With the decisions taken in December 2003 (COP-9) on the rules and modalities concerning forestry in the CDM, the basic questions in the international context have been resolved. In many cases, parties will want to adopt national legislation in support of these rules and modalities, or at least will want to review existing laws to assure consistency.
The lack of clarity before COP-9 slowed the development of forest GHG mitigation efforts. Some nations and individuals acted, but most decided to watch and wait.
Now the time to prepare for GHG mitigation is short. The Kyoto Protocol compliance period will begin in 2008 if the Protocol is ratified. Nations are supposed to be able to demonstrate progress by 2005. Given the time it takes to enact legislation, and the time it takes to grow trees or restore forests, national efforts to create procedural and institutional capacity must proceed without delay.
The time for legislators to act is now. Having a legal foundation for forest GHG mitigation projects will enable forests to play a positive role in UNFCCC compliance.
On the role of forests, the texts of the UNFCCC and the Kyoto Protocol are at best ambiguous and at worst contradictory. Besides the texts, drafters need to be familiar with the issues that the Parties have addressed and how the COPs have resolved disagreements about the role of forests.
Drafters need to analyse critically the legal responses of other nations. The self-serving descriptions of national responses produced by the Parties can distract readers from key questions. How much of this response represents true legal innovation? Are these innovations making a difference in people’s behaviour? In other words, what is new, and what works?
Drafters will need a basic understanding of the technical issues concerning forest mitigation. For example, how can carbon sequestration be measured and verified? Which carbon pools in a forest are important: just the trees, or also the litter, dead wood and soils?
Drafters need to be familiar with existing forest laws. Much of the legal response will build on existing law. The response may include programmes to protect forests from degradation or land-use change, reforestation and afforestation efforts, extension-style outreach, forest inventories and social forestry.
Some of the response may involve new areas, particularly if countries try to set up markets in tradable offsets or create new property interests.

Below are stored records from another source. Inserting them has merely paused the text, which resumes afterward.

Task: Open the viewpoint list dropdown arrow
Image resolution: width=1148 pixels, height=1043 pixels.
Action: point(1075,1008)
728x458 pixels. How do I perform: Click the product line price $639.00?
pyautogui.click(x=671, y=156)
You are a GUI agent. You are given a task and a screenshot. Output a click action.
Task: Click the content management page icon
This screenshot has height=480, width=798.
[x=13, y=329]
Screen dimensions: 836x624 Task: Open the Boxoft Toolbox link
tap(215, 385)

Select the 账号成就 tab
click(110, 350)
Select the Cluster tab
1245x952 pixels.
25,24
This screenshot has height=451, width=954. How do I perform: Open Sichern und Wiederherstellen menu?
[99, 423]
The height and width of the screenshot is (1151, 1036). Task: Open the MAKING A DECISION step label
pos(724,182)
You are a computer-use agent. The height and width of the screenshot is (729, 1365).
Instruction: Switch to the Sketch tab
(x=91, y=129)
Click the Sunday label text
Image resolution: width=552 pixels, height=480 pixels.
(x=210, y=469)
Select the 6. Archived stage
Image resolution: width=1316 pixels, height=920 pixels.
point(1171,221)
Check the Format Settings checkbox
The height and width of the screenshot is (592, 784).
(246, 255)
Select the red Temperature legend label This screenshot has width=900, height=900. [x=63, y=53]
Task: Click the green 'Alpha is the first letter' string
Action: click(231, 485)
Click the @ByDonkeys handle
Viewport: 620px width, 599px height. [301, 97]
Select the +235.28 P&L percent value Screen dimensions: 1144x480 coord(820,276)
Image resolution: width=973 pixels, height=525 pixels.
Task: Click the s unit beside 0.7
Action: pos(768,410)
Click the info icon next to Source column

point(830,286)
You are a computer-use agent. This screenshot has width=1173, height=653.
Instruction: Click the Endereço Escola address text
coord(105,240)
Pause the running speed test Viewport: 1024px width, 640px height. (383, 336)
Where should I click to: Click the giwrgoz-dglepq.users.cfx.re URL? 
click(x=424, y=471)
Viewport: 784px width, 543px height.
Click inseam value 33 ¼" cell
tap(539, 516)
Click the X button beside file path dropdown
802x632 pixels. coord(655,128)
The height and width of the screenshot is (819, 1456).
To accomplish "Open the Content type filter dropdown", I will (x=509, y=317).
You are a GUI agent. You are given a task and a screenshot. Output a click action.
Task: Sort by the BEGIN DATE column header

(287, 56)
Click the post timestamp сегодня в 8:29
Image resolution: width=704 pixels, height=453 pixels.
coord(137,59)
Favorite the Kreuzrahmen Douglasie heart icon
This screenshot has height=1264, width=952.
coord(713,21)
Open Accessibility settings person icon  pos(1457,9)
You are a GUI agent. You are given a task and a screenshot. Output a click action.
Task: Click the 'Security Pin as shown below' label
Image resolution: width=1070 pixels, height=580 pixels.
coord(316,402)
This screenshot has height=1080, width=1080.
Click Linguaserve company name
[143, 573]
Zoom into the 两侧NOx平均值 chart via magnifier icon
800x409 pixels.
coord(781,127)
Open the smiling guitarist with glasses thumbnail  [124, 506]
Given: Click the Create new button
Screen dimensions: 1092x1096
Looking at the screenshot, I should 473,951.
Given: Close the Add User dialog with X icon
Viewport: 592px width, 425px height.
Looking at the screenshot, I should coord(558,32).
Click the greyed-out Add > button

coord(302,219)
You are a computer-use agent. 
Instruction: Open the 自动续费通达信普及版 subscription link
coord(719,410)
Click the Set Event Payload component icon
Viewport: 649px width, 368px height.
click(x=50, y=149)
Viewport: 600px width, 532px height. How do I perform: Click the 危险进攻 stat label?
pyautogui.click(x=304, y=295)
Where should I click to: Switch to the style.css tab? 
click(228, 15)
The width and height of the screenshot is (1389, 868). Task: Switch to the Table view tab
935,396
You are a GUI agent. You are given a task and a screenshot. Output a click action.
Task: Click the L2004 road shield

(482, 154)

Issues may arise concerning insurance, liability or property transfer. Drafters may want to seek outside assistance when dealing with unfamiliar areas. Responding nationally to the nascent international climate change regime related to forests will require a major and integrated effort.
In the drafting of legislation, policy, politics, science and law sometimes all collide. The process is seldom simple. In the area of climate change and forests, the issues are particularly complex. But through forest law, nations have opportunities for creatively addressing one of the highest-profile environmental issues of our time. Innovative approaches could bring great rewards.